---- Excerpted text

Flucloxacillin is a β-lactam penicillin commonly used in the treatment of bone and soft tissue infections. In a recent porcine study, we found surprisingly low time for which the free concentration was maintained above the minimal inhibitory concentration (fT>MIC) in bone and soft tissue, following flucloxacillin oral (PO) and intravenous (IV) administration at 1g every 6h (q6h). In addition to plasma, sampling was obtained from subcutaneous tissue, knee joint, cancellous bone and cortical bone, using microdialysis. To identify flucloxacillin dosing regimens that result in theoretically therapeutic concentrations, we developed a population pharmacokinetic (PK) model for the porcine data, and combined it with a human flucloxacillin population PK model for simulations.

--------
---- Entries provided

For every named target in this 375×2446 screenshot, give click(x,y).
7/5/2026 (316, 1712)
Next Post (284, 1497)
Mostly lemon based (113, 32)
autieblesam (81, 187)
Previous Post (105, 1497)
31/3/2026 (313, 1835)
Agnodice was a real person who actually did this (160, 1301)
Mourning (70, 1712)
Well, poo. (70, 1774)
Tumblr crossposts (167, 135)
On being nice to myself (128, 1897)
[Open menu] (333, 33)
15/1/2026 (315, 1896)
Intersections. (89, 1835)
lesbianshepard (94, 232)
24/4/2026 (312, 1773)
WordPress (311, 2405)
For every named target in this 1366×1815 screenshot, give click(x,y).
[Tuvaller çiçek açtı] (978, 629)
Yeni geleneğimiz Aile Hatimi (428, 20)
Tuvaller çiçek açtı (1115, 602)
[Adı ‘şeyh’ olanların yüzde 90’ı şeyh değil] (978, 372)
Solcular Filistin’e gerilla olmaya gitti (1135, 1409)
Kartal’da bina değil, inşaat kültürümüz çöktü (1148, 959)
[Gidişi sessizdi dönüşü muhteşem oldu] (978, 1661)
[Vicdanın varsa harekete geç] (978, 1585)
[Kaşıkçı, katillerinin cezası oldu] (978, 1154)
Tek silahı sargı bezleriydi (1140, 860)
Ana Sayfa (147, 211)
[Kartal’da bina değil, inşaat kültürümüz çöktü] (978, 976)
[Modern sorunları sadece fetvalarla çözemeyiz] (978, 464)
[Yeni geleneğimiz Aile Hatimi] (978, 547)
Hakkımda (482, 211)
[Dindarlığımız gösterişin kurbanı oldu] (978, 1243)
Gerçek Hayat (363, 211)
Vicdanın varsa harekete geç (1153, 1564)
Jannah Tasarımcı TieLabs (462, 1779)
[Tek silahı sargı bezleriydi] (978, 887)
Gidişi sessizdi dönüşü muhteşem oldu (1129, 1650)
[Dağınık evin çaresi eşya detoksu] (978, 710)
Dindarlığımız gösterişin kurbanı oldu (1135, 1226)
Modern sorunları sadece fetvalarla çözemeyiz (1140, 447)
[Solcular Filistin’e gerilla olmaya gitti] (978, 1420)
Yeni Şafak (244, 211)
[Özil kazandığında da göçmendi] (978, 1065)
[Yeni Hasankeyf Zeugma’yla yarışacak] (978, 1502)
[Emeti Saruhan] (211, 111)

--------

Your instructions:
In the flucloxacillin text:
(a) What dose and dosing interval were given by the oral and intravenous routes?
(b) What method was used to sample the tissues?
(c) What was the porcine population PK model combined with for the simulations?

Final answer:
(a) 1g every 6h (q6h)
(b) Microdialysis
(c) A human flucloxacillin population PK model